How do I check the quality of the battery and any faults with the charging system ?

Thanks, Simon.


----------



## DABurleigh (May 9, 2005)

Give it a good mains charge for a day, then let it rest several hours before checking the voltage again.

Dave


----------



## cabby (May 14, 2005)

Take a reading of the battery with all turned off. then conect EHU and see if the reading changes, if it does then the charger is working, if not then check out why. If possible leave the van on EHU for 48 hours to give it a chance to charge the battery.dissconnect and take a voltage reading again,then leave for 12 hours and check again, you might want to do this over a period of 3 days if there is no noticable drop in volts. If however the volts drop quickly to below say 10 volts with nothing switched on you should replace your leisure battery.

cabby


----------



## wakk44 (Jun 15, 2006)

If you try the above advice and still have a problem,then check the electrolyte in all the cells with a hydrometer,could be one has gone down.


----------



## erneboy (Feb 8, 2007)

When driving you are depending on the vehicle alternator to charge all the batteries. Altenators are not good at charging very flat batteries because a very discharged battery has a high resistance as does one which is fully charged. Therefore the alternator cannot tell the difference between a battery which is very discharged and one which is fully charged. It could be as simple as that. 

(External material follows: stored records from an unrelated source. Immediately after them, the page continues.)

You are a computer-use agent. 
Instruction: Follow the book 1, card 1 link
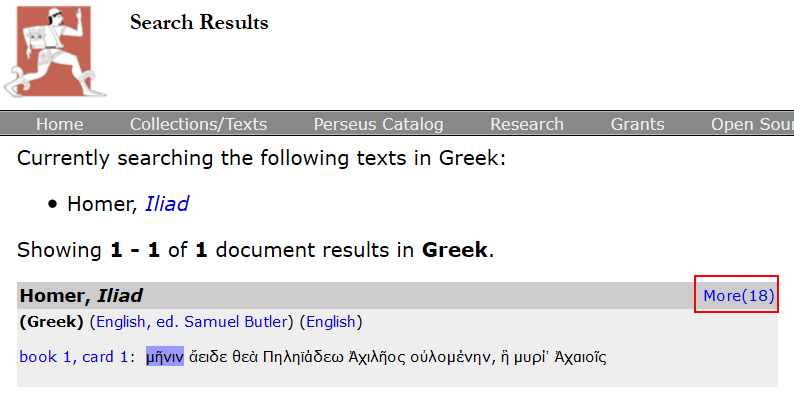coord(74,357)
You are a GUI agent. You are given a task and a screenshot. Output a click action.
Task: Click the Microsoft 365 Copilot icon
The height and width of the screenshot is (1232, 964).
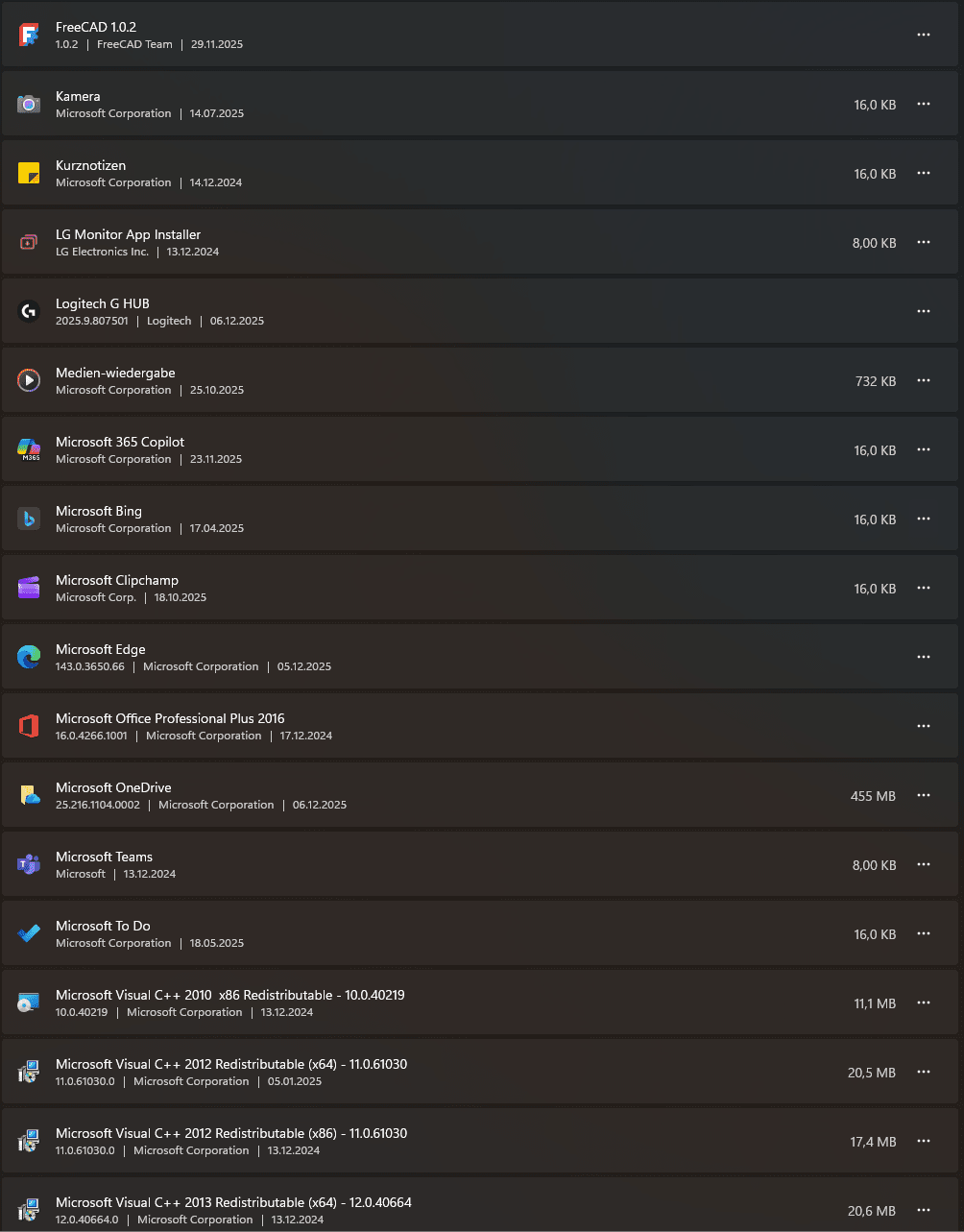pos(29,449)
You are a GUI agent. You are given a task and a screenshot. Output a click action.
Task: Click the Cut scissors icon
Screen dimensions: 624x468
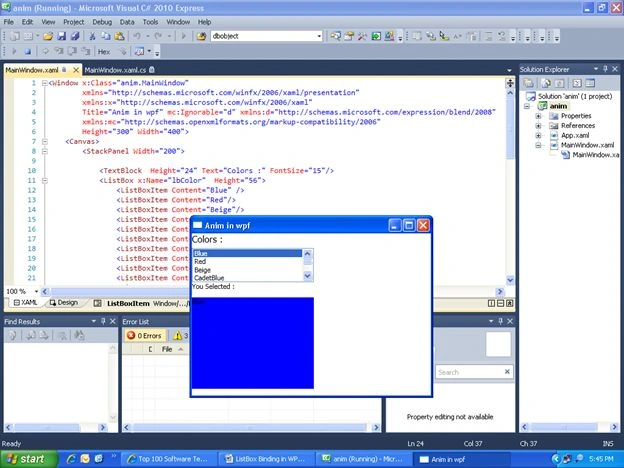coord(92,36)
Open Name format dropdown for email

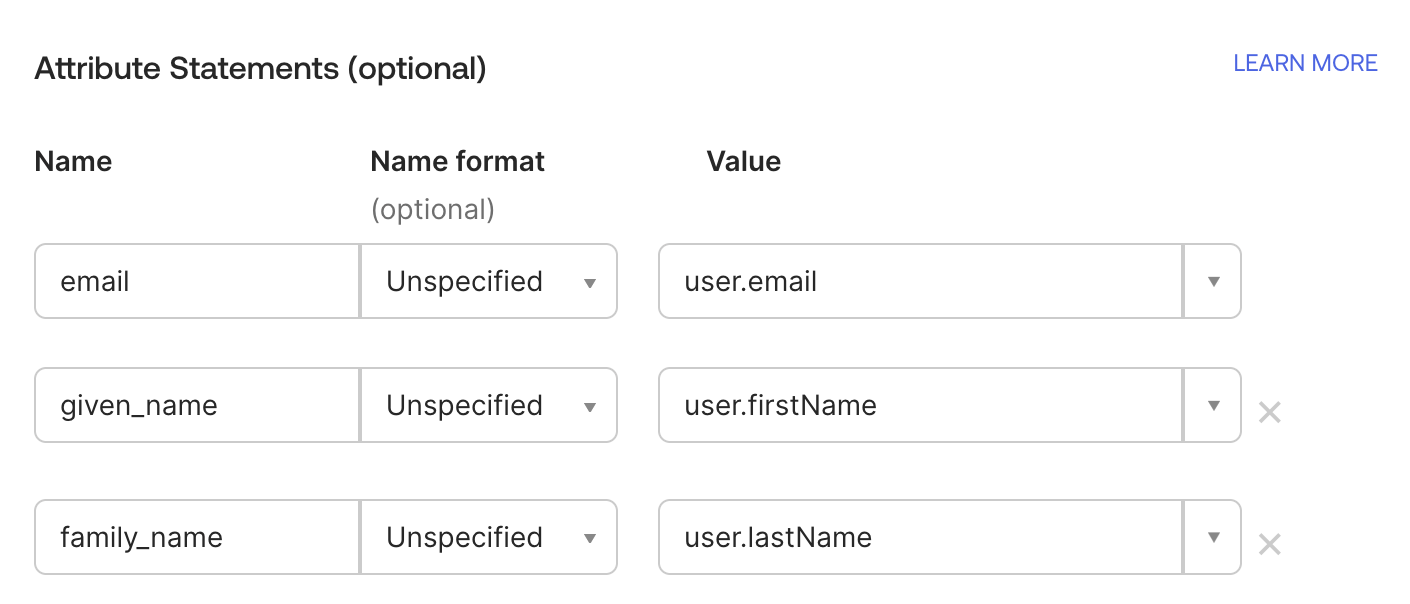pyautogui.click(x=489, y=282)
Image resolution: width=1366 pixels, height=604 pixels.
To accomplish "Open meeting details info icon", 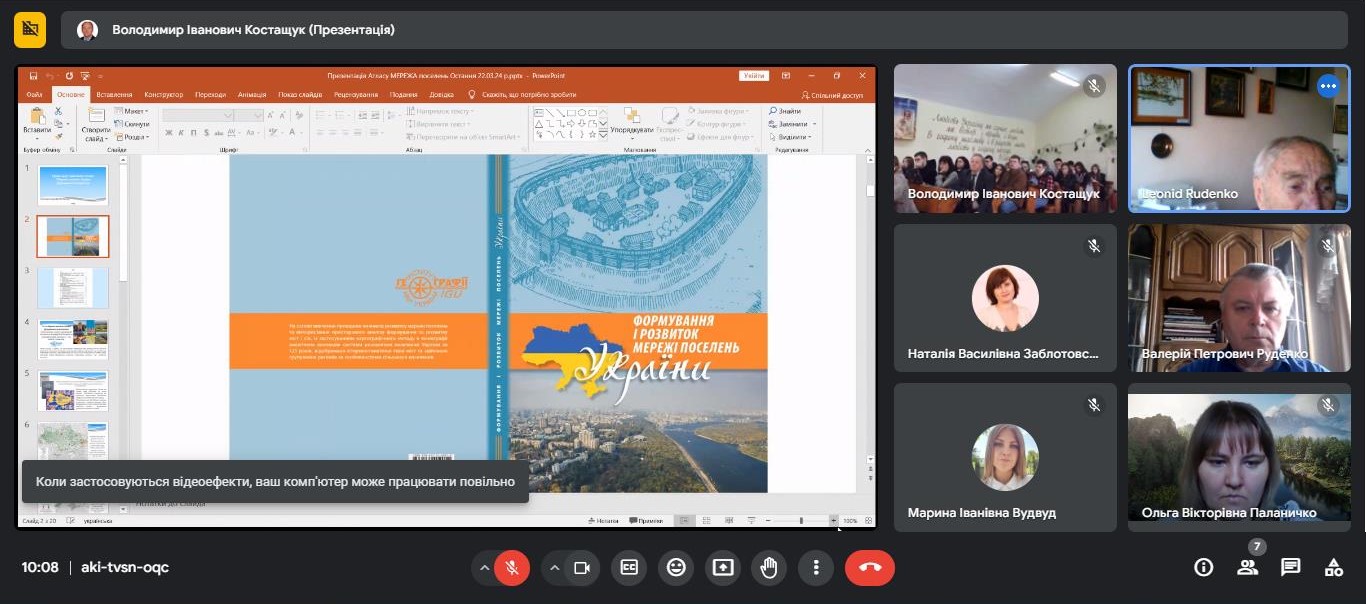I will point(1204,568).
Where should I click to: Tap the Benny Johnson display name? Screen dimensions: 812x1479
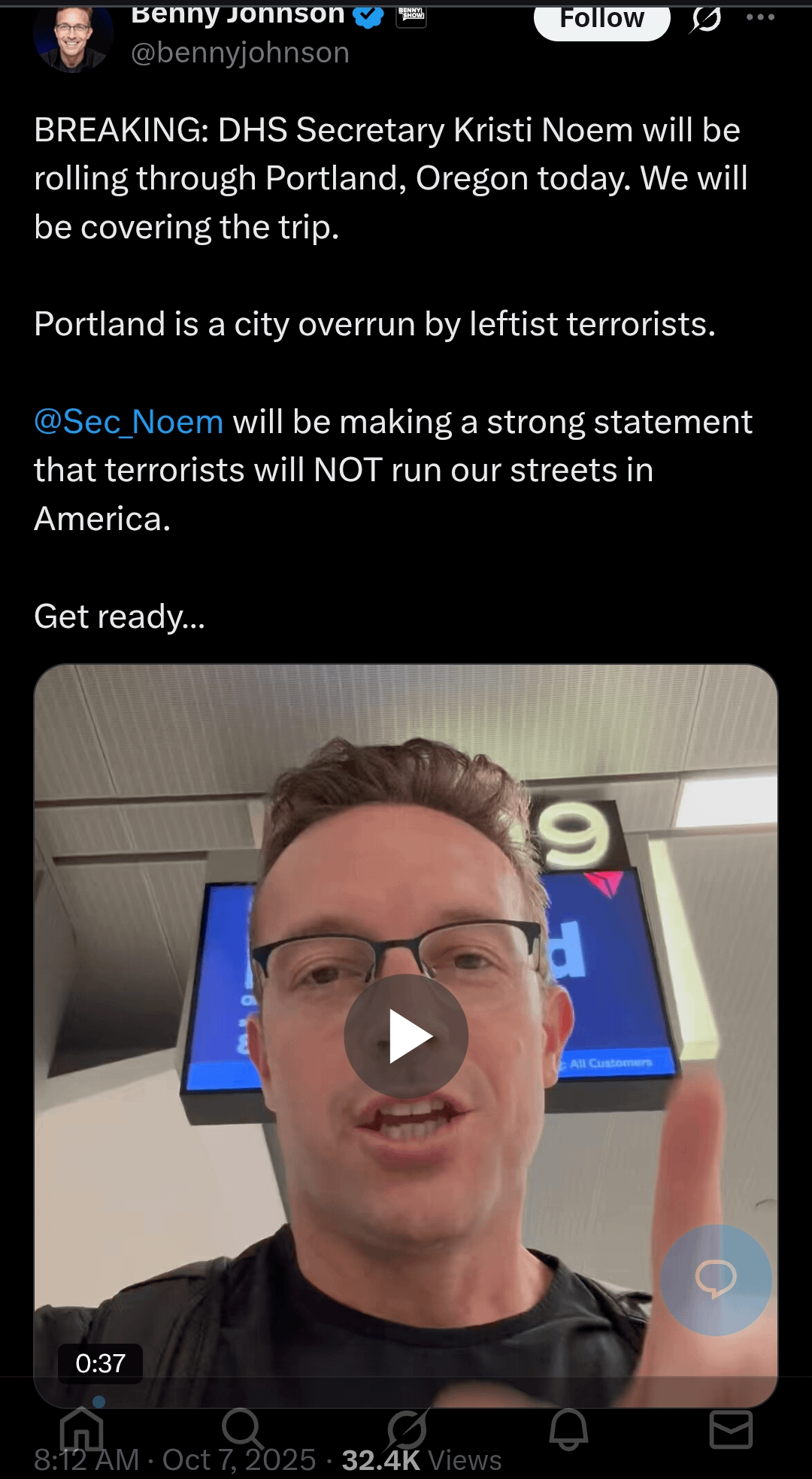click(x=238, y=15)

Before any further charging check the electrolyte levels in your batteries, if they are of a type which can be topped up. If after a good mains charge your batteries come back up then they may be OK. Your mains charger should not be confused in the same way as your alternator although it may need quite a high ampage to begin charging your batteries again. If you have a powerful charger (say 40 or 50 amp) in your garage it might be better to use that, just to get them started, rather than your onboard one. 

If your batteries do have removable lids a hydrometer (battery type not to be confused with antifreeze type) will give you a very accurate assessment of their condition, Alan.


----------